Glial activation and resulting neurotoxicity in neuron-primary microglia co-cultures.
(A) Neuronal viability (MAP2-ABTS-ELISA assay) in neuronal cultures and neuron-primary microglia co-cultures 48 h after treatment with 100 ng/mL LPS and increasing concentrations of IFN-γ (15 and 30 ng/mL). (B) The addition of microglial cells at a microglia:neuron ratio of 1∶2 did not result in neurotoxicity after 48 h. Results are presented as % of MAP2 immunostaining vs each control. Bars are means + SEM of 3–4 independent experiments. *p<0.05 vs control; one-way ANOVA and Newman-Keuls post-test. MAP-2 immunocytochemistry in neuronal cultures (C-D) and neuron-primary microglia co-cultures (E-F) in control conditions (C and E) and 48 h after 100 ng/mL LPS +30 ng/mL IFN-γ (D and F).
Figure 4.
High extracellular K+ concentration did not potentiate reactive glia-induced neurotoxicity in neuron-primary microglia co-cultures.
Neuronal viability (MAP2-ABTS-ELISA assay) in neuron-primary microglia co-cultures grown in 5 mM and 25 mM KCl and treated with 100 ng/mL LPS +30 ng/mL IFN-γ for 24 h. Results are presented as % of MAP2 immunostaining in control co-cultures grown in 5 mM KCl. Bars are means + SEM of four independent experiments. **p<0.01 vs each control; two-way ANOVA (repeated measures) and Bonferroni post-test.
Figure 5.
Pro-inflammatory response in BV2 and primary microglia cell cultures in response to LPS/IFN-γ.
BV2 cells were treated 100 ng/mL of LPS +0.5 ng/mL of IFN-γ and primary microglial cells with 100 ng/mL LPS +30 ng/mL IFN-γ, and different pro-inflammatory parameters were measured. TNF-α (A) and IL-6 (B) levels were determined in the culture medium 24 h after treatment. COX-2 (C) and iNOS protein expression (D) were measured by western blot 12 h after treatment, and data normalized by β-actin. NO production (E) was determined in the culture medium 24 h after treatment. Bars are means + SEM of four to six independent experiments. *p<0.05 and **p<0.01 vs control; paired Student’s t test. (F) shows representative western blots.
Figure 6.
IL-10 pre-treatment did not inhibit the neurotoxicity induced by reactive microglia in neuron-primary microglia co-cultures.

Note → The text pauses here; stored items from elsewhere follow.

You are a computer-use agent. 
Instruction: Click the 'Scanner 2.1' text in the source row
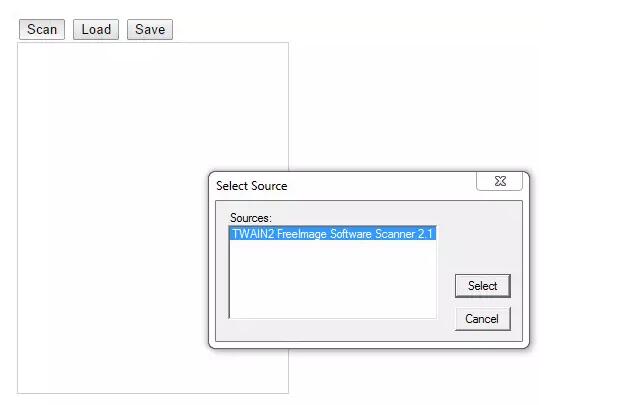[404, 234]
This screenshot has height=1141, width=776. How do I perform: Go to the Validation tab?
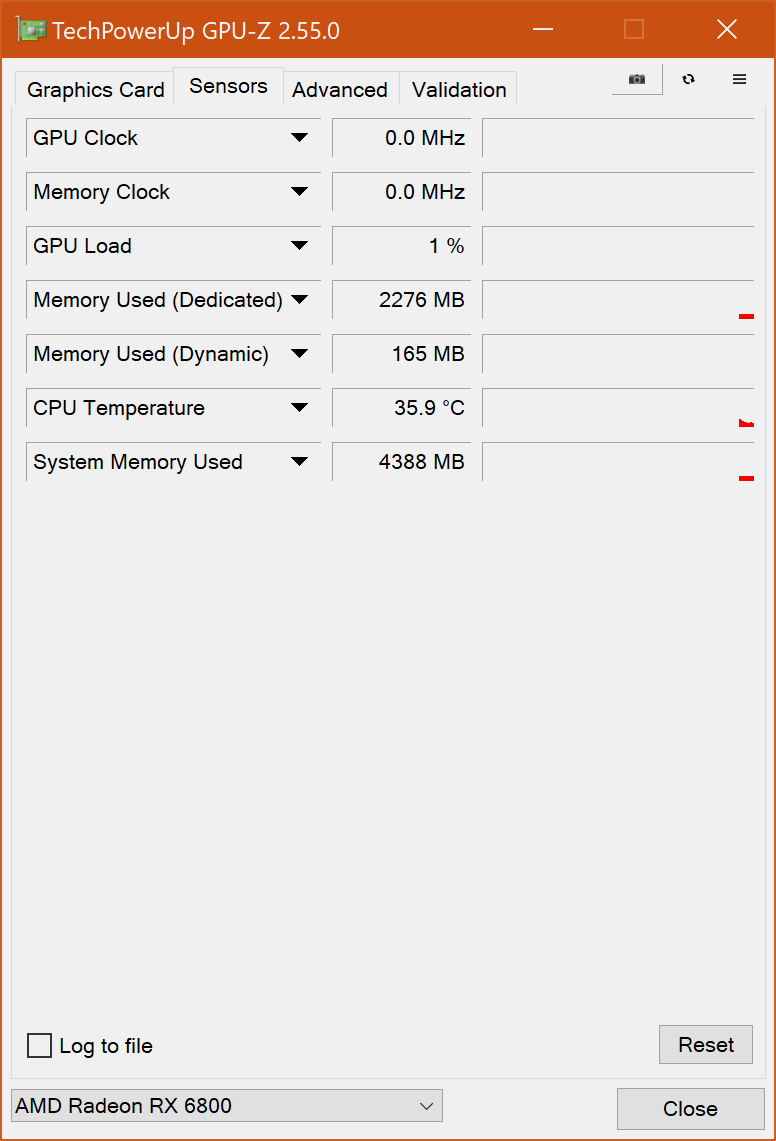tap(459, 90)
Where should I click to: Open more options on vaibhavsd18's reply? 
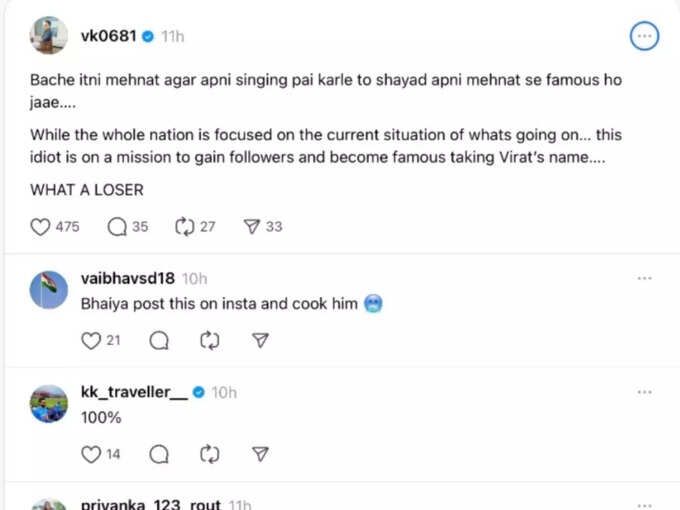(x=645, y=278)
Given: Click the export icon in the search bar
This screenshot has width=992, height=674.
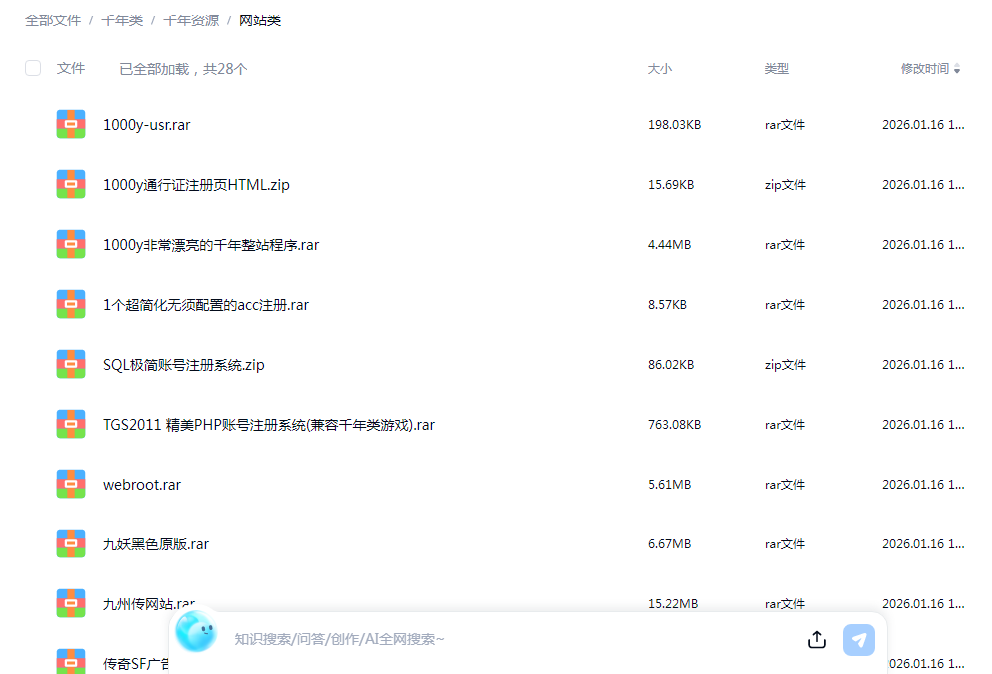Looking at the screenshot, I should click(x=816, y=639).
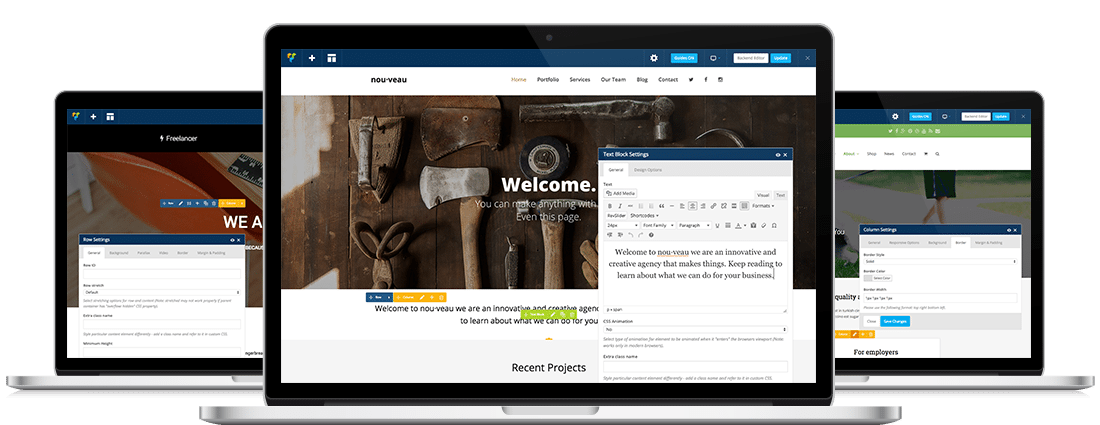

Neuron-primary microglia co-cultures were treated with 100 ng/mL LPS +30 ng/mL IFN-γ for 48 h in the presence or absence of 50 ng/mL of IL-10 administered 1 h prior to LPS/IFN-γ. Evaluation of neuronal viability by MAP2-ABTS-ELISA assay. Results are presented as % of MAP2 immunostaining in control co-cultures. Bars are means + SEM of four independent experiments. **p<0.01 vs control; one-way ANOVA (repeated measures) and Newman-Keuls post-test.
Figure 7.
IL-10 pre-treatment inhibited the pro-inflammatory response induced by LPS/IFN-γ in primary microglia cultures.
Primary microglial cultures were treated with 100 ng/mL LPS +30 ng/mL IFN-γ for 24 h in the presence or absence of 50 ng/mL IL-10 administered 1 h prior to LPS/IFN-γ. TNF-α (A) and IL-6 (B) levels were determined in the culture medium 24 h after treatment. (C) COX-2 and (D) iNOS protein expression were measured by western blot 24 h after treatment, and data normalized by β-actin. (E) NO production was determined in the culture medium 24 h after treatment. Bars are means + SEM of three to four independent experiments. *p<0.05, **p<0.01 and ***p<0.001 vs control; ###p<0.001 vs LPS/IFN-γ; one-way ANOVA (repeated measures) and Newman-Keuls post-test. (F) shows a representative western blot.
Figure 8.
The iNOS inhibitor 1400 W prevented the neurotoxicity induced by reactive microglia in neuron-primary microglia co-cultures.
Neuron-primary microglia co-cultures were treated with 100 ng/mL LPS +30 ng/mL IFN-γ for 48 h in the presence or absence of 1400 W (10 µM) co-administered with LPS/IFN-γ. (A) NO production 48 h after LPS/IFN-γ treatment. (B) Evaluation of neuronal viability by MAP2-ABTS-ELISA assay. Results are presented as % of MAP2 immunostaining in control co-cultures. Bars are means + SEM of three independent experiments. **p<0.01 vs control; ##p<0.01 vs LPS/IFN-γ; one-way ANOVA (repeated measures) and Newman-Keuls post-test.